* [WORK TASK]
From the listing below, retype exactly the line holding "Collapse the summary", the line holding "This screenshot has height=121, width=160.", and the lines between them; skip everything else.

* [THE INPUT]
+-------+

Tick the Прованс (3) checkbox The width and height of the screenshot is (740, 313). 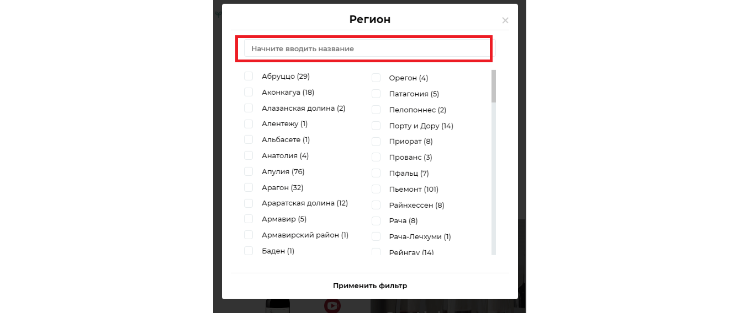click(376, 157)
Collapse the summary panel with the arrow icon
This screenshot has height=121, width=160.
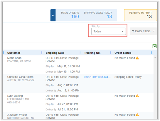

+-------+

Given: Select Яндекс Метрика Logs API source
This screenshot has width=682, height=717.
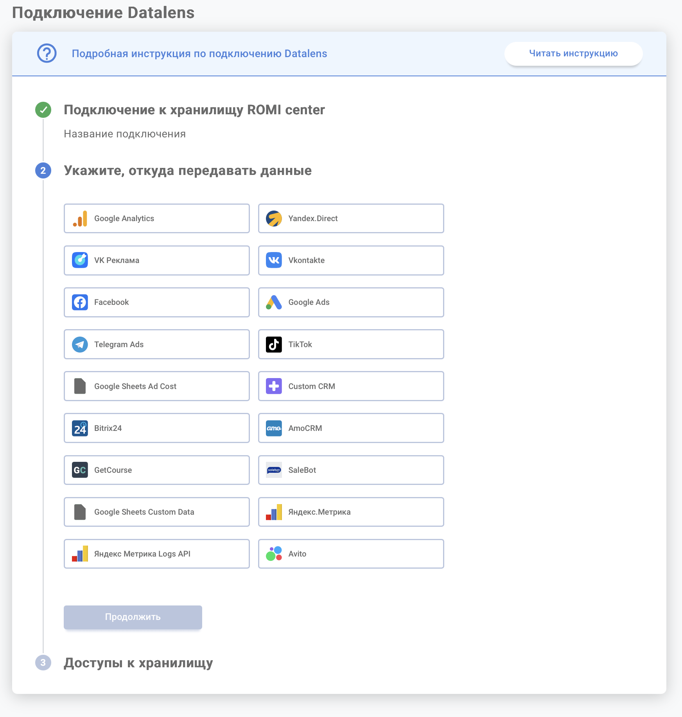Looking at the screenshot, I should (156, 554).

+-------+

* [SOLUTION TO THE EXERCISE]
Collapse the summary panel with the arrow icon
This screenshot has height=121, width=160.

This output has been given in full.